* _Auszug_
******

Denn wenn man mal in den Büchern bekannter, erfolgreicher Autoren stöbert, die im Regal langsam eine Staubschicht ansammeln, vor Jahren gelesen und geliebt, entdeckt man oft Unglaubliches! Da sind massenweise Adjektive, sinnlose Füllwörter, langatmige Beschreibungen, Doppelerwähnungen, Story-Durchhänger, ein unübersichtliches Chaos an Figuren, sinnlose Dialoge, erzählen statt zeigen, etc.

 

Was also macht ein Buch zum Bestseller?

 

Die Story. Ich denke bevor man sich daran macht einen Text handwerklich total auseinander zu analysieren, sollte man sich zunächst die Story ansehen. Ist sie gut erzählt? Bewegt sie? Oder ist sie total uninteressant?

Oder macht allein das Einhalten von Regeln und eine gelungene Sprache ein Meisterwerk?

Manchmal ja, manchmal nein.

Das Ganze ist unheimlich verwirrend. Und dann kommen noch die verschiedenen Geschmäcker dazu, die verschiedenen Leserkreise. Manche lesen der schönen Worte wegen, andere wegen der Action, andere mögen beides vereint zu einem 1200 Seiten-Schmöker, andere wieder lieben schmale Taschenbücher, die keine Worte verschwenden.

******

* _Datenzeilen_
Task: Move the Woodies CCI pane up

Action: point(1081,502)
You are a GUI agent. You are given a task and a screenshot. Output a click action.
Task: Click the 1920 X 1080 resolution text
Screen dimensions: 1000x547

******

* _Aufgabe 1_
Beantworte diese Fragen zum Auszug:
(a) Was sollte man sich laut Auszug zunächst ansehen, bevor man einen Text handwerklich analysiert?
(b) Wie viele Seiten hat der Schmöker, den manche Leser mögen?
(c) Welche Antwort gibt der Auszug auf die Frage, ob allein das Einhalten von Regeln und eine gelungene Sprache ein Meisterwerk machen?
* _Aufgabe 2_
Bearbeite die Einträge, indem du „Screen dimensions“ durch „Bildschirmgröße“ ersetzt und alles andere unverändert lässt.

* _Richtige Antwort 1_
(a) Die Story.
(b) 1200 Seiten.
(c) Manchmal ja, manchmal nein.

* _Richtige Antwort 2_
Task: Move the Woodies CCI pane up

Action: point(1081,502)
You are a GUI agent. You are given a task and a screenshot. Output a click action.
Task: Click the 1920 X 1080 resolution text
Bildschirmgröße: 1000x547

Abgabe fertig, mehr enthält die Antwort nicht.